[Exercise brief] Repeat the longevity passage word for word, everything from "One of the most" down to "reach over 77.".

[Excerpted passage]
+===+

One of the most useful books I read in preparation for a recent talk I gave on longevity was The Longevity Revolution, published in 2008 by Robert N. Butler, M.D. Apart from being a Pulitzer Prize winner, Dr. Butler is also the founder of the International Longevity Centre.
The book is subtitled The Benefits and Challenges of Living a Long Life. Butler observes that in less than 100 years, human beings have made greater gains in life expectancy than it did in the preceding 50 centuries. From the Bronze Age to the end of the 19th century, life expectancy grew by only 29 years or so, from 20 to just under 50 years. But in the 20th century, Life Expectancy surged another 30 years to reach over 77.
The paradox of a downside to what should be good news
And yet he notes that despite this seemingly wonderful news — and prospects for still longer lives — this change has not been greeted with total enthusiasm. In the U.S., where the book was published, longevity gains have caused some pundits to question whether modern industrial nations can afford old age as a society. Programs like Social Security and Medicare are under pressure and would be even more so if these gains keep happening. Centenarisns (those who have reached 100) are the most rapidly increasing age group, with 72,000 alive today (2008) and projections of nearly a million by 2050, when the baby boomers are in old age.

+===+

(Stored items from a collection)
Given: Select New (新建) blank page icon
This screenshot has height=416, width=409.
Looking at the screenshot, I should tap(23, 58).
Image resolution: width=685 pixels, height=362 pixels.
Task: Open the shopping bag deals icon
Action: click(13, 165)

+===+

[Solution to this task]
One of the most useful books I read in preparation for a recent talk I gave on longevity was The Longevity Revolution, published in 2008 by Robert N. Butler, M.D. Apart from being a Pulitzer Prize winner, Dr. Butler is also the founder of the International Longevity Centre.
The book is subtitled The Benefits and Challenges of Living a Long Life. Butler observes that in less than 100 years, human beings have made greater gains in life expectancy than it did in the preceding 50 centuries. From the Bronze Age to the end of the 19th century, life expectancy grew by only 29 years or so, from 20 to just under 50 years. But in the 20th century, Life Expectancy surged another 30 years to reach over 77.